TASK TO COMPLETE:
The result must match the data exactly, line for line.

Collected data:
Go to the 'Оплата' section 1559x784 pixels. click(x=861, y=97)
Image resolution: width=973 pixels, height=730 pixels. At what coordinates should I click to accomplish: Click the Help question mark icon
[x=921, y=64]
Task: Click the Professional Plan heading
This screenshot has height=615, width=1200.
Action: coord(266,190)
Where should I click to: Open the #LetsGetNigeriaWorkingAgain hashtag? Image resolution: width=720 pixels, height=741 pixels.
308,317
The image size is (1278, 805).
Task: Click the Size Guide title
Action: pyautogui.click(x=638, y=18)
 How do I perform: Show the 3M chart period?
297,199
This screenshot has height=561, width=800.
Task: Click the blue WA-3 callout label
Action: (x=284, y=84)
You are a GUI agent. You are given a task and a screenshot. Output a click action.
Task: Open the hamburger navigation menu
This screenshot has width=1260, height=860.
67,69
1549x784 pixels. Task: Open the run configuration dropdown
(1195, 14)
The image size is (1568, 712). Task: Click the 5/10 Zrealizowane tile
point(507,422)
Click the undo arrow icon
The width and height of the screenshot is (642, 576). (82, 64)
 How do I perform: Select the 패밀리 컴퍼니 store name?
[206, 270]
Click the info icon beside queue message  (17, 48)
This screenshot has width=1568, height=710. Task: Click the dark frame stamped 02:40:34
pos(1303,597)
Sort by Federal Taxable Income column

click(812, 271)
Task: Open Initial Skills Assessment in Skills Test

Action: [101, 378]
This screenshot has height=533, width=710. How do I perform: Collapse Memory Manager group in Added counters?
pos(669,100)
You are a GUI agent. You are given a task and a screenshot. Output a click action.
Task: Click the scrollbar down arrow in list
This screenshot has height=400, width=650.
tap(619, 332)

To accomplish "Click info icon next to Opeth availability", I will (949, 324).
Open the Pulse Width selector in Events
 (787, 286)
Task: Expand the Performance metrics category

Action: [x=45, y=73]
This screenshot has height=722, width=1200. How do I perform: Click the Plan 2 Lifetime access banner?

TASK ANSWER:
Go to the 'Оплата' section 1559x784 pixels. click(x=861, y=97)
Image resolution: width=973 pixels, height=730 pixels. At what coordinates should I click to accomplish: Click the Help question mark icon
[x=921, y=64]
Task: Click the Professional Plan heading
This screenshot has height=615, width=1200.
Action: coord(266,190)
Where should I click to: Open the #LetsGetNigeriaWorkingAgain hashtag? Image resolution: width=720 pixels, height=741 pixels.
308,317
The image size is (1278, 805).
Task: Click the Size Guide title
Action: pyautogui.click(x=638, y=18)
 How do I perform: Show the 3M chart period?
297,199
This screenshot has height=561, width=800.
Task: Click the blue WA-3 callout label
Action: (x=284, y=84)
You are a GUI agent. You are given a task and a screenshot. Output a click action.
Task: Open the hamburger navigation menu
This screenshot has width=1260, height=860.
67,69
1549x784 pixels. Task: Open the run configuration dropdown
(1195, 14)
The image size is (1568, 712). Task: Click the 5/10 Zrealizowane tile
point(507,422)
Click the undo arrow icon
The width and height of the screenshot is (642, 576). (82, 64)
 How do I perform: Select the 패밀리 컴퍼니 store name?
[206, 270]
Click the info icon beside queue message  (17, 48)
This screenshot has width=1568, height=710. Task: Click the dark frame stamped 02:40:34
pos(1303,597)
Sort by Federal Taxable Income column

click(812, 271)
Task: Open Initial Skills Assessment in Skills Test

Action: [101, 378]
This screenshot has height=533, width=710. How do I perform: Collapse Memory Manager group in Added counters?
pos(669,100)
You are a GUI agent. You are given a task and a screenshot. Output a click action.
Task: Click the scrollbar down arrow in list
This screenshot has height=400, width=650.
tap(619, 332)

To accomplish "Click info icon next to Opeth availability", I will (949, 324).
Open the Pulse Width selector in Events
 (787, 286)
Task: Expand the Performance metrics category

Action: [x=45, y=73]
This screenshot has height=722, width=1200. How do I perform: Click the Plan 2 Lifetime access banner?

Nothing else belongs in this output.